(Stored dataset entries):
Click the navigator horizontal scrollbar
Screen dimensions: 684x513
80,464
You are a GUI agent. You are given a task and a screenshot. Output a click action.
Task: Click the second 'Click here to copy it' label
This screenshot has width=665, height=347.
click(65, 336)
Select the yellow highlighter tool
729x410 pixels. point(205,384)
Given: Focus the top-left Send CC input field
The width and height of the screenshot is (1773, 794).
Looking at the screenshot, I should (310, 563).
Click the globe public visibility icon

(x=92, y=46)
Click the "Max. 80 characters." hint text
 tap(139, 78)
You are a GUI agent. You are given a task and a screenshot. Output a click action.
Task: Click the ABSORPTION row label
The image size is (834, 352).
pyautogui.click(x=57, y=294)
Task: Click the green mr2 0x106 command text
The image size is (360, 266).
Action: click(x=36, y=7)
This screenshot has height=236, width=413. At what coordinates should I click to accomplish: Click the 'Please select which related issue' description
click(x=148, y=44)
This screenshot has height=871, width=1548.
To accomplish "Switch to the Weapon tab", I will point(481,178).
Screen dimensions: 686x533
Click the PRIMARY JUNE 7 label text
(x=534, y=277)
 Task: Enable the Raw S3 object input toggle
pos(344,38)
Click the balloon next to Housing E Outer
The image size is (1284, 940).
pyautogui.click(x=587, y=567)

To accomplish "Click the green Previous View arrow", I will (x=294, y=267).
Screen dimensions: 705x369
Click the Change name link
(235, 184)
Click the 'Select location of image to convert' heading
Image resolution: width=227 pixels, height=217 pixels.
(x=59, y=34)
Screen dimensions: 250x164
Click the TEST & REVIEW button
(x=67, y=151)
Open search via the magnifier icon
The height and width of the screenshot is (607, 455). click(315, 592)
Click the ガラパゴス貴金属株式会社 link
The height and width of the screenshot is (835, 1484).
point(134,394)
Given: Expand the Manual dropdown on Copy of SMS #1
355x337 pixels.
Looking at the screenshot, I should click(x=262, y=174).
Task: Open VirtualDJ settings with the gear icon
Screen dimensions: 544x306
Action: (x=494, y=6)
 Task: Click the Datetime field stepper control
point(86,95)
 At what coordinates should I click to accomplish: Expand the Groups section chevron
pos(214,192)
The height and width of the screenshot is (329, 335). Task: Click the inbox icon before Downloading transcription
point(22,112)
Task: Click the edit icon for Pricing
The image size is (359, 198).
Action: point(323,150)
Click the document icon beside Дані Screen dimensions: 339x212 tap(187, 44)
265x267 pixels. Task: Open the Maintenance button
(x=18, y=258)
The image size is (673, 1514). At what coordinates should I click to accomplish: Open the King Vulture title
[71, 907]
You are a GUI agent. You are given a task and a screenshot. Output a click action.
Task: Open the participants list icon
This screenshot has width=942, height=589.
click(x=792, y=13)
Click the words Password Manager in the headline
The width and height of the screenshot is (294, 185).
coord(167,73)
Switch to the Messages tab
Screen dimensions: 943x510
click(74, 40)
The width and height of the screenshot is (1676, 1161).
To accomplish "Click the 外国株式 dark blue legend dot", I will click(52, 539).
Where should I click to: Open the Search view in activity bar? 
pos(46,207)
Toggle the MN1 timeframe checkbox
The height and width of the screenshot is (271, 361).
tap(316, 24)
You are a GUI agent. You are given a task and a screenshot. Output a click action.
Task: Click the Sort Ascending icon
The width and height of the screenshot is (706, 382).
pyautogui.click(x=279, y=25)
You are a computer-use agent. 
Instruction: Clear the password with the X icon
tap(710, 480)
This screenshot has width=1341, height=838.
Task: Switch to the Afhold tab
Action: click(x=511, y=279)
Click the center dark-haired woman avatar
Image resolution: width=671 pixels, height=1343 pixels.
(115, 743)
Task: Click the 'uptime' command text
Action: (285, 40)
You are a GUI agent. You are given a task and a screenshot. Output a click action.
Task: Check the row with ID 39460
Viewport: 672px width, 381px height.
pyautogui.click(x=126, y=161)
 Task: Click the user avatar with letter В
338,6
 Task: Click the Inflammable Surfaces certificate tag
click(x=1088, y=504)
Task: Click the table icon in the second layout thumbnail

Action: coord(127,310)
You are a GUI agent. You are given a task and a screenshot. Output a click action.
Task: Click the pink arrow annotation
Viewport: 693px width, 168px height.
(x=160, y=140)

(SET EXERCISE):
Convert every line of the entries above into a Markdown table with the columns "Row" and "Entry line," numbering the rows in order and omitting blank lines.

(REPLY TO THE EXERCISE):
| Row | Entry line |
|---|---|
| 1 | Click the navigator horizontal scrollbar |
| 2 | Screen dimensions: 684x513 |
| 3 | 80,464 |
| 4 | You are a GUI agent. You are given a task and a screenshot. Output a click action. |
| 5 | Task: Click the second 'Click here to copy it' label |
| 6 | This screenshot has width=665, height=347. |
| 7 | click(65, 336) |
| 8 | Select the yellow highlighter tool |
| 9 | 729x410 pixels. point(205,384) |
| 10 | Given: Focus the top-left Send CC input field |
| 11 | The width and height of the screenshot is (1773, 794). |
| 12 | Looking at the screenshot, I should (310, 563). |
| 13 | Click the globe public visibility icon |
| 14 | (x=92, y=46) |
| 15 | Click the "Max. 80 characters." hint text |
| 16 |  tap(139, 78) |
| 17 | You are a GUI agent. You are given a task and a screenshot. Output a click action. |
| 18 | Task: Click the ABSORPTION row label |
| 19 | The image size is (834, 352). |
| 20 | pyautogui.click(x=57, y=294) |
| 21 | Task: Click the green mr2 0x106 command text |
| 22 | The image size is (360, 266). |
| 23 | Action: click(x=36, y=7) |
| 24 | This screenshot has height=236, width=413. At what coordinates should I click to accomplish: Click the 'Please select which related issue' description |
| 25 | click(x=148, y=44) |
| 26 | This screenshot has height=871, width=1548. |
| 27 | To accomplish "Switch to the Weapon tab", I will point(481,178). |
| 28 | Screen dimensions: 686x533 |
| 29 | Click the PRIMARY JUNE 7 label text |
| 30 | (x=534, y=277) |
| 31 |  Task: Enable the Raw S3 object input toggle |
| 32 | pos(344,38) |
| 33 | Click the balloon next to Housing E Outer |
| 34 | The image size is (1284, 940). |
| 35 | pyautogui.click(x=587, y=567) |
| 36 | To accomplish "Click the green Previous View arrow", I will (x=294, y=267). |
| 37 | Screen dimensions: 705x369 |
| 38 | Click the Change name link |
| 39 | (235, 184) |
| 40 | Click the 'Select location of image to convert' heading |
| 41 | Image resolution: width=227 pixels, height=217 pixels. |
| 42 | (x=59, y=34) |
| 43 | Screen dimensions: 250x164 |
| 44 | Click the TEST & REVIEW button |
| 45 | (x=67, y=151) |
| 46 | Open search via the magnifier icon |
| 47 | The height and width of the screenshot is (607, 455). click(315, 592) |
| 48 | Click the ガラパゴス貴金属株式会社 link |
| 49 | The height and width of the screenshot is (835, 1484). |
| 50 | point(134,394) |
| 51 | Given: Expand the Manual dropdown on Copy of SMS #1 |
| 52 | 355x337 pixels. |
| 53 | Looking at the screenshot, I should click(x=262, y=174). |
| 54 | Task: Open VirtualDJ settings with the gear icon |
| 55 | Screen dimensions: 544x306 |
| 56 | Action: (x=494, y=6) |
| 57 |  Task: Click the Datetime field stepper control |
| 58 | point(86,95) |
| 59 |  At what coordinates should I click to accomplish: Expand the Groups section chevron |
| 60 | pos(214,192) |
| 61 | The height and width of the screenshot is (329, 335). Task: Click the inbox icon before Downloading transcription |
| 62 | point(22,112) |
| 63 | Task: Click the edit icon for Pricing |
| 64 | The image size is (359, 198). |
| 65 | Action: point(323,150) |
| 66 | Click the document icon beside Дані Screen dimensions: 339x212 tap(187, 44) |
| 67 | 265x267 pixels. Task: Open the Maintenance button |
| 68 | (x=18, y=258) |
| 69 | The image size is (673, 1514). At what coordinates should I click to accomplish: Open the King Vulture title |
| 70 | [71, 907] |
| 71 | You are a GUI agent. You are given a task and a screenshot. Output a click action. |
| 72 | Task: Open the participants list icon |
| 73 | This screenshot has width=942, height=589. |
| 74 | click(x=792, y=13) |
| 75 | Click the words Password Manager in the headline |
| 76 | The width and height of the screenshot is (294, 185). |
| 77 | coord(167,73) |
| 78 | Switch to the Messages tab |
| 79 | Screen dimensions: 943x510 |
| 80 | click(74, 40) |
| 81 | The width and height of the screenshot is (1676, 1161). |
| 82 | To accomplish "Click the 外国株式 dark blue legend dot", I will click(52, 539). |
| 83 | Where should I click to: Open the Search view in activity bar?  |
| 84 | pos(46,207) |
| 85 | Toggle the MN1 timeframe checkbox |
| 86 | The height and width of the screenshot is (271, 361). |
| 87 | tap(316, 24) |
| 88 | You are a GUI agent. You are given a task and a screenshot. Output a click action. |
| 89 | Task: Click the Sort Ascending icon |
| 90 | The width and height of the screenshot is (706, 382). |
| 91 | pyautogui.click(x=279, y=25) |
| 92 | You are a computer-use agent.  |
| 93 | Instruction: Clear the password with the X icon |
| 94 | tap(710, 480) |
| 95 | This screenshot has width=1341, height=838. |
| 96 | Task: Switch to the Afhold tab |
| 97 | Action: click(x=511, y=279) |
| 98 | Click the center dark-haired woman avatar |
| 99 | Image resolution: width=671 pixels, height=1343 pixels. |
| 100 | (115, 743) |
| 101 | Task: Click the 'uptime' command text |
| 102 | Action: (285, 40) |
| 103 | You are a GUI agent. You are given a task and a screenshot. Output a click action. |
| 104 | Task: Check the row with ID 39460 |
| 105 | Viewport: 672px width, 381px height. |
| 106 | pyautogui.click(x=126, y=161) |
| 107 |  Task: Click the user avatar with letter В |
| 108 | 338,6 |
| 109 |  Task: Click the Inflammable Surfaces certificate tag |
| 110 | click(x=1088, y=504) |
| 111 | Task: Click the table icon in the second layout thumbnail |
| 112 | Action: coord(127,310) |
| 113 | You are a GUI agent. You are given a task and a screenshot. Output a click action. |
| 114 | Task: Click the pink arrow annotation |
| 115 | Viewport: 693px width, 168px height. |
| 116 | (x=160, y=140) |